How Grafana Mimir’s split-and-merge compactor enables scaling metrics to 1 billion active series
Grafana Mimir, our new open source time series database, introduces a horizontally scalable split-and-merge compactor that can easily handle a large number of series. In a previous blog post, we described how we did extensive load testing to ensure high performance at 1 billion active series.
In this article, we will discuss the challenges with the existing Prometheus and Cortex compactors and the new features of Grafana Mimir’s compactor. These features enable us to easily scale horizontally to allow us to ingest 1 billion active series, internally replicate to 3 billion time series for redundancy, and compact them back down to 1 billion again for long-term storage.
Problems, problems everywhere
How do we ingest 1 billion series into Grafana Mimir? One thing is clear – we need a lot of ingesters!
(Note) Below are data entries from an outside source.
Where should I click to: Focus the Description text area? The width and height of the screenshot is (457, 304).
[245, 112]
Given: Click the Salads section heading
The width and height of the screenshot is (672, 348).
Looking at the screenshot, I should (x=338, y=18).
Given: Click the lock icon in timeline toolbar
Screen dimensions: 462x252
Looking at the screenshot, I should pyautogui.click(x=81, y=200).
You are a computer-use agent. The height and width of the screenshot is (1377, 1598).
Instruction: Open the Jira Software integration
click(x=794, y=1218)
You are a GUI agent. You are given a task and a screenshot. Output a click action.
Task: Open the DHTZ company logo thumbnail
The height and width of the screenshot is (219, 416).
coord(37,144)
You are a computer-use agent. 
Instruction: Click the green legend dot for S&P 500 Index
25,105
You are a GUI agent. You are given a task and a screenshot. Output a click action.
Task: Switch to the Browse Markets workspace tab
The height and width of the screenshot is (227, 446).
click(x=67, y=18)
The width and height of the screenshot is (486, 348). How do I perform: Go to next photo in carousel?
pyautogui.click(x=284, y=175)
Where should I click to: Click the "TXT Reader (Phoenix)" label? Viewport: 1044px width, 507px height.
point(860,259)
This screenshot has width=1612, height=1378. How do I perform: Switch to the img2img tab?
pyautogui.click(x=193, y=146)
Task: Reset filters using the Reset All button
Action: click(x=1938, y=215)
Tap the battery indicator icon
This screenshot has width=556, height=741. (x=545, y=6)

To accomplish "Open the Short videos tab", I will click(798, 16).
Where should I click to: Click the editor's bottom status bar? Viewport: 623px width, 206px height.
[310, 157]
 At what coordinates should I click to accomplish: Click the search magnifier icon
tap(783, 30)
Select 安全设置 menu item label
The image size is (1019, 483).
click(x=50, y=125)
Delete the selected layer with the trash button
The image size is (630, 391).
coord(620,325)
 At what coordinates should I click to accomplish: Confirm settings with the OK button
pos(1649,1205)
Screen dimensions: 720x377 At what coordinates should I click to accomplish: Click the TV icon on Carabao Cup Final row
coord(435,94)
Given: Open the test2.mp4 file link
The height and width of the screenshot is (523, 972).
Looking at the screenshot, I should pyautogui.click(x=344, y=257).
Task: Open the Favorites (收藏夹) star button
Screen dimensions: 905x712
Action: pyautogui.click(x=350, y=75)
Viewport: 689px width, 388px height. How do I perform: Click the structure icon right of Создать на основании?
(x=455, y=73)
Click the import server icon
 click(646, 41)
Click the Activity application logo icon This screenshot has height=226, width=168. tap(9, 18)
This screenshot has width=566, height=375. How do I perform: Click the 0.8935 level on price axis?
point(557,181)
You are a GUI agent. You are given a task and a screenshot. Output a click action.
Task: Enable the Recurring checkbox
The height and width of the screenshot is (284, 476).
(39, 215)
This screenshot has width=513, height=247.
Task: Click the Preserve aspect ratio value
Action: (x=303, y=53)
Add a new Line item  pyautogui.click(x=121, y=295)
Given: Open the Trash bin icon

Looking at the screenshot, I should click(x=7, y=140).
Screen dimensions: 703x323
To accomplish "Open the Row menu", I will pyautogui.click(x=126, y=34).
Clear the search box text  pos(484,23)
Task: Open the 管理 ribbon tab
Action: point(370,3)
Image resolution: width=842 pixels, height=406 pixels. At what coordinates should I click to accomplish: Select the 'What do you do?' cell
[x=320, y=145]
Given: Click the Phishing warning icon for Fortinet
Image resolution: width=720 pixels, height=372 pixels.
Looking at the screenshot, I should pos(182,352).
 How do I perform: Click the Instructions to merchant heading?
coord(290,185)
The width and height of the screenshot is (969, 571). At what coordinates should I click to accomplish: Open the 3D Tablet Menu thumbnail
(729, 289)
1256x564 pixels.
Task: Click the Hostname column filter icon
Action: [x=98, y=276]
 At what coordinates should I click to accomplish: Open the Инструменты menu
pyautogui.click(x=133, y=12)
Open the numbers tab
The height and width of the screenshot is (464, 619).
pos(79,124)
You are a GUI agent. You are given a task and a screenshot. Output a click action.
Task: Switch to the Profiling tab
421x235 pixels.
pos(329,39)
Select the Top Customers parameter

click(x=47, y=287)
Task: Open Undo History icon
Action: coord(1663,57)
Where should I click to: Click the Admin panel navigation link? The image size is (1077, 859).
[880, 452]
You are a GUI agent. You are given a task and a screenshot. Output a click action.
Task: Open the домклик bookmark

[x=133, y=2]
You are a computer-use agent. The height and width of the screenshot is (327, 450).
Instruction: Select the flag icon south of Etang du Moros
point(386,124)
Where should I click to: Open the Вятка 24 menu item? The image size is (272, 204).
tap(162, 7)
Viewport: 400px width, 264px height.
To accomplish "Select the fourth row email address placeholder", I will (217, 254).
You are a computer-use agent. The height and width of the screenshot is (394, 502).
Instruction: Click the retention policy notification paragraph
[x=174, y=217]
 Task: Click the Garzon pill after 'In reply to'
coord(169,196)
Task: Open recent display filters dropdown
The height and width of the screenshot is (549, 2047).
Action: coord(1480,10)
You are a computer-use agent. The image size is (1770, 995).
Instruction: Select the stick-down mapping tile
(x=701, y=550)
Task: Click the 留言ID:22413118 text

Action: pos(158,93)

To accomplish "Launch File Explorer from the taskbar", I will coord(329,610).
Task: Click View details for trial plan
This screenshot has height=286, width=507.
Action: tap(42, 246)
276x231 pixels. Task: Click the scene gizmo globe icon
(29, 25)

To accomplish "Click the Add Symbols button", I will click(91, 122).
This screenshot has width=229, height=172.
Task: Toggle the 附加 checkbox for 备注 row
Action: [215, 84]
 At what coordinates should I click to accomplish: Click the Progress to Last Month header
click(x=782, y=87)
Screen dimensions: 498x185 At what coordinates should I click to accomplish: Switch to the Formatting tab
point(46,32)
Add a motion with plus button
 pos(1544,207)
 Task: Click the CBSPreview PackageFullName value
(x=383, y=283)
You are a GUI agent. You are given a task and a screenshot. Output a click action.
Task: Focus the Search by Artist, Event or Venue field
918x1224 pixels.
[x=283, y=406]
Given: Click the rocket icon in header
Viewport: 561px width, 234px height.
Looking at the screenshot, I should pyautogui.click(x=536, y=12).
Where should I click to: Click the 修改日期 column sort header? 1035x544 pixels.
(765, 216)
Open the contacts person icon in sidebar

If a single ingester can handle 10 million active series, and we also use 3x replication to ensure fault tolerance and to guarantee durability, we need to run 300 of them. But with this many ingesters, we have a new problem: Each ingester will produce a single TSDB block every 2 hours. That’s 3,600 new TSDB blocks every day. At ~5.5 GB per TSDB block with 10 million series, that’s about 20 TB of data daily.
We cannot efficiently search all these blocks from long-term storage when a user runs a query or opens a dashboard in Grafana. Mimir uses compaction to solve this problem. Compaction reduces the number of blocks in storage, which speeds up querying and also deduplicates samples. We need to deduplicate samples because thanks to using 3x replication, each sample was accepted by three different ingesters and is stored in three different ingester-generated blocks.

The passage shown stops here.